The word ‘sub-prime’ refers to borrowers who do not have sound track record of repayment of loans (it means such borrowers are not ‘prime’ thus they could be called as ‘less than prime’ i.e. ‘sub-prime’). The ‘sub-prime crisis’ which has been echoing time and again recently has its origin in the United States housing market by Late 2007—being considered as the major financial crisis of the new millenium.

Basically, the period 2000-07 had seen a gradual softening of international interest rates, relatively easier liquidity conditions across the world motivating the investor (i.e., banks, financial institutions, etc.) to expand their presence in the sub-prime market, too. The risks inherent in sub-prime loans were sliced into different components and packed into a host of securities, referred to as asset-backed securities and collaterised debt obligations (CDOs). Credit rating agencies have assigned risk ranks (e.g., AAA, BBB, etc.) to them to facilitate their marketability. Because of the complex nature of these new products, intermediaries (such as hedge funds, pension funds, banks, etc.) who held them in their portfolio or through special purpose vehicle (SPVs), were not fully aware of the risks involved.

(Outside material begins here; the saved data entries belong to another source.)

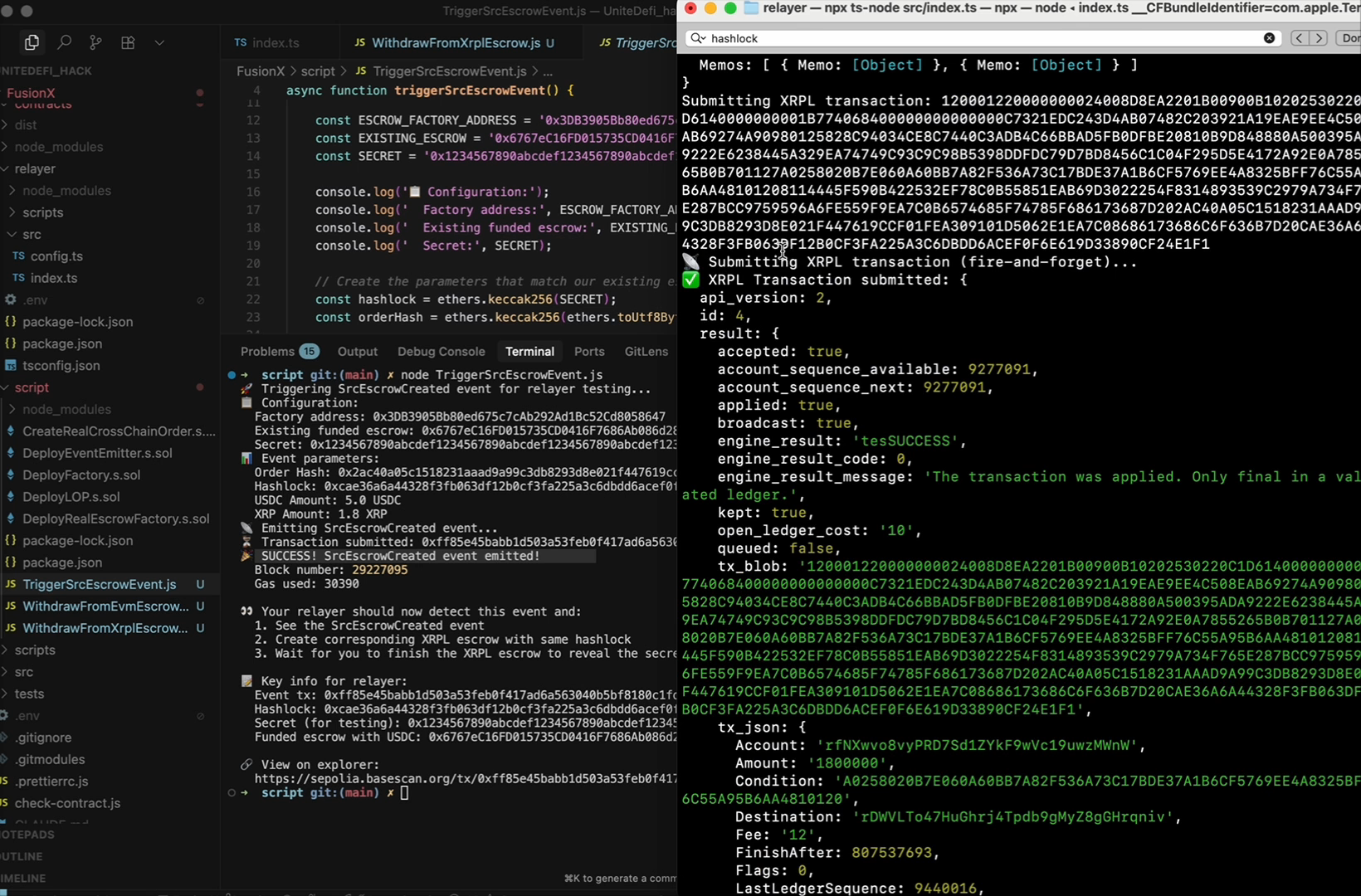Go to previous hashlock search match
Viewport: 1361px width, 896px height.
[x=1300, y=38]
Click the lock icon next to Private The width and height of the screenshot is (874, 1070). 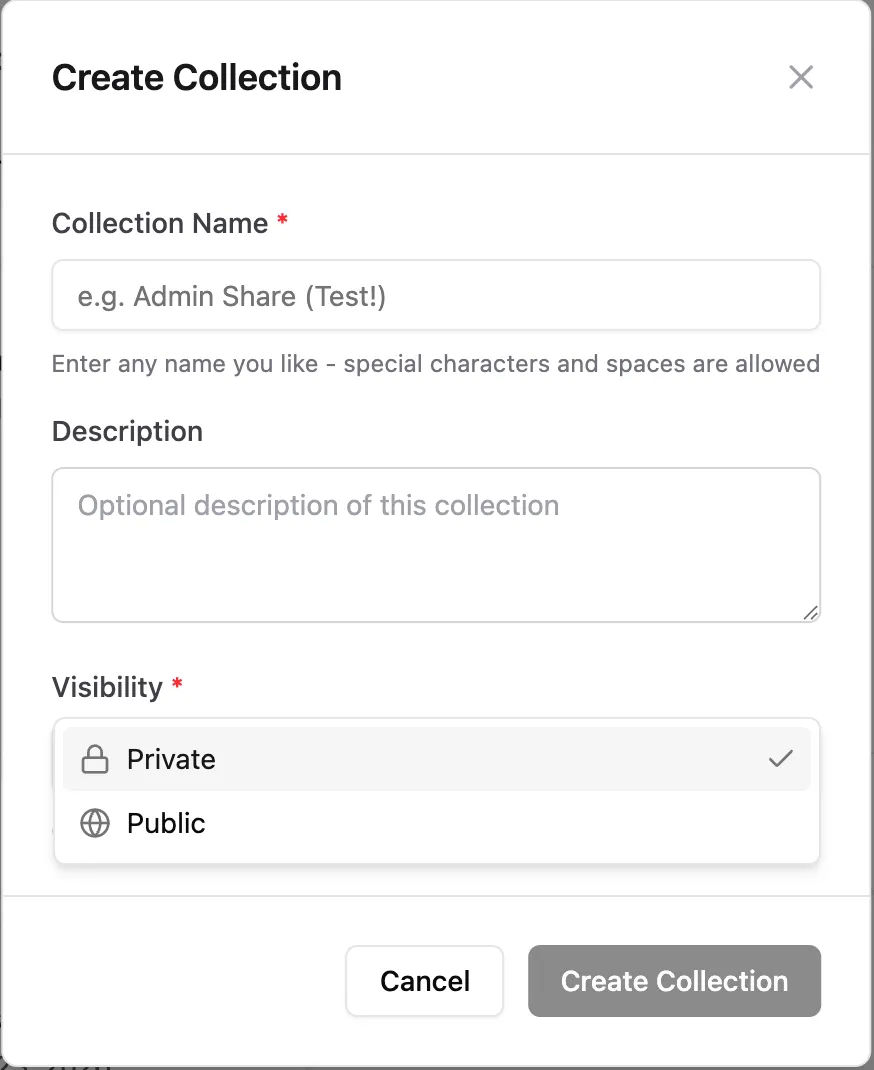[94, 759]
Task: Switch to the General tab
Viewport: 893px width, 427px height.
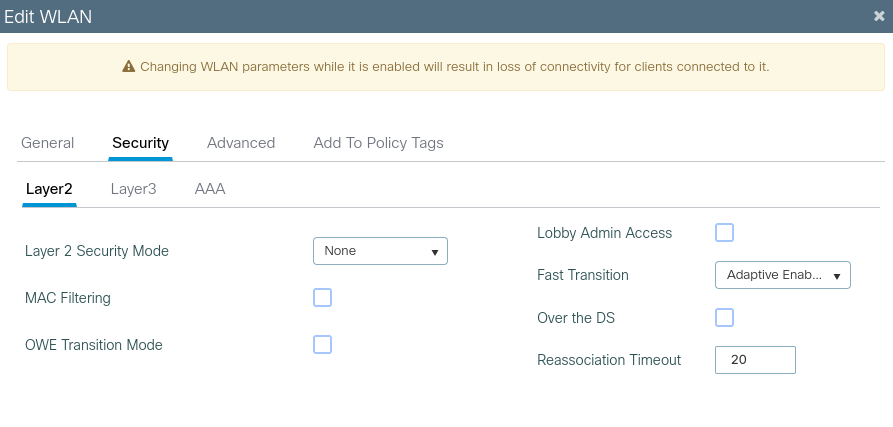Action: [x=48, y=143]
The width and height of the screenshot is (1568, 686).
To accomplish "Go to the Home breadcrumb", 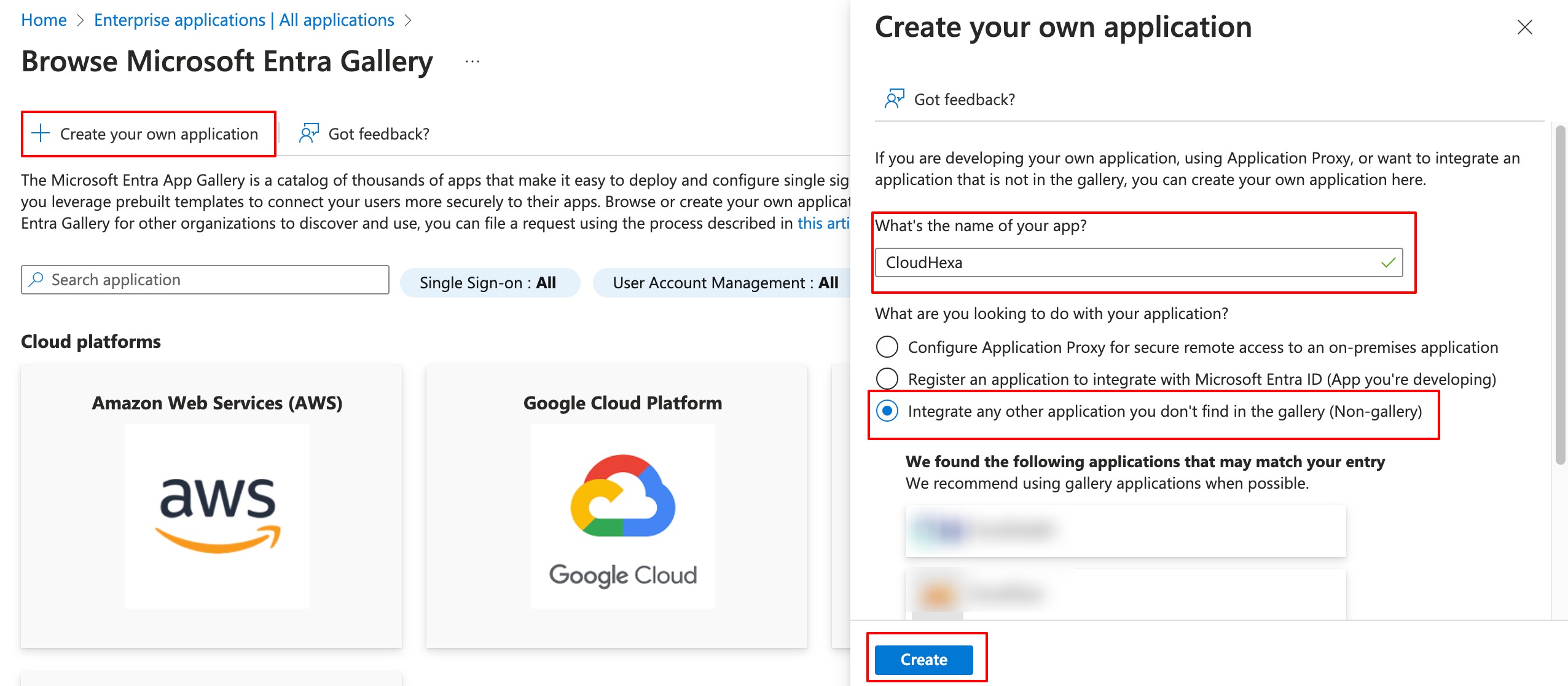I will [x=44, y=20].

When interest rates rose leading to defaults in the housing sector, the value of the underlying loans declined along with the price of these products. As a result institutions were saddled with illiquid and value-eroded instruments, leading to liquidity crunch. This crisis of the capital market subsequently spread to money market as well.

The policy response in the US and the Euro area has been to address the issue of enhancing liquidity as well as to restore the faith in the financial system. The sub-prime crisis has also impacted the emerging economies, depending on their exposure to the sub-prime and related assets.

India remained relatively insulated from this crisis. The banks and financial institutions in India do not have marked exposure to the sub-prime and related assets in matured markets. Further, India’s gradual approach to the financial sector reforms process, with the building of appropriate safeguards to ensure stability, has played a positive role in keeping India immune from such shocks.